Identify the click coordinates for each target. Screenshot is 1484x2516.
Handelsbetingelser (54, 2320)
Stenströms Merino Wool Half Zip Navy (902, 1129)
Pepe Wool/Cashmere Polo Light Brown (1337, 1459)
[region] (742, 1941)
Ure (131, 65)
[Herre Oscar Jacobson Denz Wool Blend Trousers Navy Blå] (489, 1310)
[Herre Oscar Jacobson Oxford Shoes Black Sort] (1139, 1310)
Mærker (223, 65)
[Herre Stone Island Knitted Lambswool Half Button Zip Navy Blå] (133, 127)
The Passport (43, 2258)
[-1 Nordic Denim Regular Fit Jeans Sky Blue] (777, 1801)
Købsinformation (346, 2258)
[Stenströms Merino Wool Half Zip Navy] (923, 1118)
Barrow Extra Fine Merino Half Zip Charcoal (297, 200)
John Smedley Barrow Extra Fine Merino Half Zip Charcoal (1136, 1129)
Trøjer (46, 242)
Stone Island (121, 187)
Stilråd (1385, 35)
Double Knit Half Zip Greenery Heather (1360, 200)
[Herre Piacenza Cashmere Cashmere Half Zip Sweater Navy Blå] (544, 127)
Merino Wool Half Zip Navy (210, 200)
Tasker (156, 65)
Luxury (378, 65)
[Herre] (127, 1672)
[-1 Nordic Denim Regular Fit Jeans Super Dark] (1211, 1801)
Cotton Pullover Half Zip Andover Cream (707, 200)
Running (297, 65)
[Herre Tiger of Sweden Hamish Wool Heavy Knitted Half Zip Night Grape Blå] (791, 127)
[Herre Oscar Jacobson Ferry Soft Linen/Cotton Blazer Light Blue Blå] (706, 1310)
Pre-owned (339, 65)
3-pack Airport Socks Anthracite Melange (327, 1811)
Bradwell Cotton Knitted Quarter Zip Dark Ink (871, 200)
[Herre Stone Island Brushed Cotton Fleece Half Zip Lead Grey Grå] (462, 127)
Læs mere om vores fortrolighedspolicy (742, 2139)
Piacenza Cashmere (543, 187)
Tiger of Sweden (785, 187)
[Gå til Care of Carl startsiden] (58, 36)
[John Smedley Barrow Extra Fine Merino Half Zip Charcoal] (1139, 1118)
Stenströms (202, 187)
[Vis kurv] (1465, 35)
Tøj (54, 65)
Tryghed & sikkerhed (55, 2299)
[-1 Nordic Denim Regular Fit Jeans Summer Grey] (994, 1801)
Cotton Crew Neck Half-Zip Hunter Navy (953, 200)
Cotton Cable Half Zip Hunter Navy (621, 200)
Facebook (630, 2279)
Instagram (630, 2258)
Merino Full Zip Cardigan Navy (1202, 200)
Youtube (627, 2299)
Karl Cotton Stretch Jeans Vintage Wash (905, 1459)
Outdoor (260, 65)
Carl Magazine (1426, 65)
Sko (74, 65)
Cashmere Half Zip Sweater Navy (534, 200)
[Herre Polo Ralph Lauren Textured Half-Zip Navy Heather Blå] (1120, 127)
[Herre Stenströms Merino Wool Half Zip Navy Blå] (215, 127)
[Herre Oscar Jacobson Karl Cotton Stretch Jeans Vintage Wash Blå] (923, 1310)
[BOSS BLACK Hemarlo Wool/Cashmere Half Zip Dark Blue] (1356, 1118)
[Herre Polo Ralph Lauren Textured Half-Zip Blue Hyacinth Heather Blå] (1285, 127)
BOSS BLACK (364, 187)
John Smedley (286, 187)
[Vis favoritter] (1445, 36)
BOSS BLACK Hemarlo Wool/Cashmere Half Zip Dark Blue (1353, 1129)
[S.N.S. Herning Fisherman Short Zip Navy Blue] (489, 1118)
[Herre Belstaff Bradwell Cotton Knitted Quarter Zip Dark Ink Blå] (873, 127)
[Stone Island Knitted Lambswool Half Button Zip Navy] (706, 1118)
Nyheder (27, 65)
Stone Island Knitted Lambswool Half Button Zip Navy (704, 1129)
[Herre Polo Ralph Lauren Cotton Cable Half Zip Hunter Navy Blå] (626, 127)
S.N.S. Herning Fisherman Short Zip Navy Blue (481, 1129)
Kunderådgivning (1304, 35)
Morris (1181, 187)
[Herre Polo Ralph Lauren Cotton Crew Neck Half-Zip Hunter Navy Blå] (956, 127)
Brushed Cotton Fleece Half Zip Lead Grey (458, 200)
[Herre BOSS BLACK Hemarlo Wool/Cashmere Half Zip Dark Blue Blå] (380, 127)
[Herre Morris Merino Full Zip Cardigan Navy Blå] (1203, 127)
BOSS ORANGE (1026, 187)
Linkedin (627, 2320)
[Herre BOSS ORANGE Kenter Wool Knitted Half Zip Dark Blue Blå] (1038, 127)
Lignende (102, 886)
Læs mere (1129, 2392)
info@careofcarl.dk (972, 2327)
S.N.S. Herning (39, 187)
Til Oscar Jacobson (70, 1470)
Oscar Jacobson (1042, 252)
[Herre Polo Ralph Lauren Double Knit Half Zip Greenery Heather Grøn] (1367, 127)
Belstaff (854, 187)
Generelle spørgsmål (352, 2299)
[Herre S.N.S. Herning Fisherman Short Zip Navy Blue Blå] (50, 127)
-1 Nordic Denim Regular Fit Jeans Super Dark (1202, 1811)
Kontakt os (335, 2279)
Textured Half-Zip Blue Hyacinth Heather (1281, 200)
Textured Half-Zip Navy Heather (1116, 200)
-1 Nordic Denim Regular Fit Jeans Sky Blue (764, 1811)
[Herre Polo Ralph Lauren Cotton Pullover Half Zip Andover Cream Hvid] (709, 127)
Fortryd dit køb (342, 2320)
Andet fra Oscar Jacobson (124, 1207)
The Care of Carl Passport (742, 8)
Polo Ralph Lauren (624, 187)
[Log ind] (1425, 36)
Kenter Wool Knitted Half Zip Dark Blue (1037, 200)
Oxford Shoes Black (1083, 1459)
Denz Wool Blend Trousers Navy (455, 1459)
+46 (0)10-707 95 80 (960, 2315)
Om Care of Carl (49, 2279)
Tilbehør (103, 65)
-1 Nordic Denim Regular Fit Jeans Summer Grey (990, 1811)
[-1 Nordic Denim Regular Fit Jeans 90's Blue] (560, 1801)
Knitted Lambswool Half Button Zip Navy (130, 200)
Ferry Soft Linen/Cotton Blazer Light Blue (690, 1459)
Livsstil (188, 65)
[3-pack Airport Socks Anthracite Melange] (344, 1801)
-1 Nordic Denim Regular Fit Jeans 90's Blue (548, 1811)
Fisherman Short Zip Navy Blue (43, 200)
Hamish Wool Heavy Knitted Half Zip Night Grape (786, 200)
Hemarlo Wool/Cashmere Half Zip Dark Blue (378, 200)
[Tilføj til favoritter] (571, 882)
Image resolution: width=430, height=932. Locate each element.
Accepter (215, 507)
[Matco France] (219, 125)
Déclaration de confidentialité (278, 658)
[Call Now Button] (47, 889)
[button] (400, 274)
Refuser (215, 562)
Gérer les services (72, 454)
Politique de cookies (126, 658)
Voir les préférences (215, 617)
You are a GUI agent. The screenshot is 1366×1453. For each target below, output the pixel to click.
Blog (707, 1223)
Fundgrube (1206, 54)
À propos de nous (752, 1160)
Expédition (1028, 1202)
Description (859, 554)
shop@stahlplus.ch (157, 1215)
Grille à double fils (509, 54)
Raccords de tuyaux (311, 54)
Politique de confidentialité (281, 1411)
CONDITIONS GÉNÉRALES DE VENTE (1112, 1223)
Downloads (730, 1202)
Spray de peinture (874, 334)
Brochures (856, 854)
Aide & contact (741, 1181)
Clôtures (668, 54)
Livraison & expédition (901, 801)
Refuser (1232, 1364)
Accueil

* * * * * * *

Exercise directions – The full set of entries should be transcribed exactly.

Exercise answer –
Identify the click coordinates for each target. Screenshot is 1484x2516.
Handelsbetingelser (54, 2320)
Stenströms Merino Wool Half Zip Navy (902, 1129)
Pepe Wool/Cashmere Polo Light Brown (1337, 1459)
[region] (742, 1941)
Ure (131, 65)
[Herre Oscar Jacobson Denz Wool Blend Trousers Navy Blå] (489, 1310)
[Herre Oscar Jacobson Oxford Shoes Black Sort] (1139, 1310)
Mærker (223, 65)
[Herre Stone Island Knitted Lambswool Half Button Zip Navy Blå] (133, 127)
The Passport (43, 2258)
[-1 Nordic Denim Regular Fit Jeans Sky Blue] (777, 1801)
Købsinformation (346, 2258)
[Stenströms Merino Wool Half Zip Navy] (923, 1118)
Barrow Extra Fine Merino Half Zip Charcoal (297, 200)
John Smedley Barrow Extra Fine Merino Half Zip Charcoal (1136, 1129)
Trøjer (46, 242)
Stone Island (121, 187)
Stilråd (1385, 35)
Double Knit Half Zip Greenery Heather (1360, 200)
[Herre Piacenza Cashmere Cashmere Half Zip Sweater Navy Blå] (544, 127)
Merino Wool Half Zip Navy (210, 200)
Tasker (156, 65)
Luxury (378, 65)
[Herre] (127, 1672)
[-1 Nordic Denim Regular Fit Jeans Super Dark] (1211, 1801)
Cotton Pullover Half Zip Andover Cream (707, 200)
Running (297, 65)
[Herre Tiger of Sweden Hamish Wool Heavy Knitted Half Zip Night Grape Blå] (791, 127)
[Herre Oscar Jacobson Ferry Soft Linen/Cotton Blazer Light Blue Blå] (706, 1310)
Pre-owned (339, 65)
3-pack Airport Socks Anthracite Melange (327, 1811)
Bradwell Cotton Knitted Quarter Zip Dark Ink (871, 200)
[Herre Stone Island Brushed Cotton Fleece Half Zip Lead Grey Grå] (462, 127)
Læs mere om vores fortrolighedspolicy (742, 2139)
Piacenza Cashmere (543, 187)
Tiger of Sweden (785, 187)
[Gå til Care of Carl startsiden] (58, 36)
[John Smedley Barrow Extra Fine Merino Half Zip Charcoal] (1139, 1118)
Stenströms (202, 187)
[Vis kurv] (1465, 35)
Tøj (54, 65)
Tryghed & sikkerhed (55, 2299)
[-1 Nordic Denim Regular Fit Jeans Summer Grey] (994, 1801)
Cotton Crew Neck Half-Zip Hunter Navy (953, 200)
Cotton Cable Half Zip Hunter Navy (621, 200)
Facebook (630, 2279)
Instagram (630, 2258)
Merino Full Zip Cardigan Navy (1202, 200)
Youtube (627, 2299)
Karl Cotton Stretch Jeans Vintage Wash (905, 1459)
Outdoor (260, 65)
Carl Magazine (1426, 65)
Sko (74, 65)
Cashmere Half Zip Sweater Navy (534, 200)
[Herre Polo Ralph Lauren Textured Half-Zip Navy Heather Blå] (1120, 127)
[Herre Stenströms Merino Wool Half Zip Navy Blå] (215, 127)
[Herre Oscar Jacobson Karl Cotton Stretch Jeans Vintage Wash Blå] (923, 1310)
[BOSS BLACK Hemarlo Wool/Cashmere Half Zip Dark Blue] (1356, 1118)
[Herre Polo Ralph Lauren Textured Half-Zip Blue Hyacinth Heather Blå] (1285, 127)
BOSS BLACK (364, 187)
John Smedley (286, 187)
[Vis favoritter] (1445, 36)
BOSS BLACK Hemarlo Wool/Cashmere Half Zip Dark Blue (1353, 1129)
[S.N.S. Herning Fisherman Short Zip Navy Blue] (489, 1118)
[Herre Belstaff Bradwell Cotton Knitted Quarter Zip Dark Ink Blå] (873, 127)
[Stone Island Knitted Lambswool Half Button Zip Navy] (706, 1118)
Nyheder (27, 65)
Stone Island Knitted Lambswool Half Button Zip Navy (704, 1129)
[Herre Polo Ralph Lauren Cotton Cable Half Zip Hunter Navy Blå] (626, 127)
S.N.S. Herning Fisherman Short Zip Navy Blue (481, 1129)
Kunderådgivning (1304, 35)
Morris (1181, 187)
[Herre Polo Ralph Lauren Cotton Crew Neck Half-Zip Hunter Navy Blå] (956, 127)
Brushed Cotton Fleece Half Zip Lead Grey (458, 200)
[Herre BOSS BLACK Hemarlo Wool/Cashmere Half Zip Dark Blue Blå] (380, 127)
[Herre Morris Merino Full Zip Cardigan Navy Blå] (1203, 127)
BOSS ORANGE (1026, 187)
Linkedin (627, 2320)
[Herre BOSS ORANGE Kenter Wool Knitted Half Zip Dark Blue Blå] (1038, 127)
Lignende (102, 886)
Læs mere (1129, 2392)
info@careofcarl.dk (972, 2327)
S.N.S. Herning (39, 187)
Til Oscar Jacobson (70, 1470)
Oscar Jacobson (1042, 252)
[Herre Polo Ralph Lauren Double Knit Half Zip Greenery Heather Grøn] (1367, 127)
Belstaff (854, 187)
Generelle spørgsmål (352, 2299)
[Herre S.N.S. Herning Fisherman Short Zip Navy Blue Blå] (50, 127)
-1 Nordic Denim Regular Fit Jeans Super Dark (1202, 1811)
Kontakt os (335, 2279)
Textured Half-Zip Blue Hyacinth Heather (1281, 200)
Textured Half-Zip Navy Heather (1116, 200)
-1 Nordic Denim Regular Fit Jeans Sky Blue (764, 1811)
[Herre Polo Ralph Lauren Cotton Pullover Half Zip Andover Cream Hvid] (709, 127)
Fortryd dit køb (342, 2320)
Andet fra Oscar Jacobson (124, 1207)
The Care of Carl Passport (742, 8)
Polo Ralph Lauren (624, 187)
[Log ind] (1425, 36)
Kenter Wool Knitted Half Zip Dark Blue (1037, 200)
Oxford Shoes Black (1083, 1459)
Denz Wool Blend Trousers Navy (455, 1459)
+46 (0)10-707 95 80 (960, 2315)
Om Care of Carl (49, 2279)
Tilbehør (103, 65)
-1 Nordic Denim Regular Fit Jeans Summer Grey (990, 1811)
[-1 Nordic Denim Regular Fit Jeans 90's Blue] (560, 1801)
Knitted Lambswool Half Button Zip Navy (130, 200)
Ferry Soft Linen/Cotton Blazer Light Blue (690, 1459)
Livsstil (188, 65)
[3-pack Airport Socks Anthracite Melange] (344, 1801)
-1 Nordic Denim Regular Fit Jeans 90's Blue (548, 1811)
Fisherman Short Zip Navy Blue (43, 200)
Hamish Wool Heavy Knitted Half Zip Night Grape (786, 200)
Hemarlo Wool/Cashmere Half Zip Dark Blue (378, 200)
[Tilføj til favoritter] (571, 882)
Image resolution: width=430, height=932. Locate each element.
Accepter (215, 507)
[Matco France] (219, 125)
Déclaration de confidentialité (278, 658)
[Call Now Button] (47, 889)
[button] (400, 274)
Refuser (215, 562)
Gérer les services (72, 454)
Politique de cookies (126, 658)
Voir les préférences (215, 617)
You are a GUI agent. The screenshot is 1366×1453. For each target below, output the pixel to click.
Blog (707, 1223)
Fundgrube (1206, 54)
À propos de nous (752, 1160)
Expédition (1028, 1202)
Description (859, 554)
shop@stahlplus.ch (157, 1215)
Grille à double fils (509, 54)
Raccords de tuyaux (311, 54)
Politique de confidentialité (281, 1411)
CONDITIONS GÉNÉRALES DE VENTE (1112, 1223)
Downloads (730, 1202)
Spray de peinture (874, 334)
Brochures (856, 854)
Aide & contact (741, 1181)
Clôtures (668, 54)
Livraison & expédition (901, 801)
Refuser (1232, 1364)
Accueil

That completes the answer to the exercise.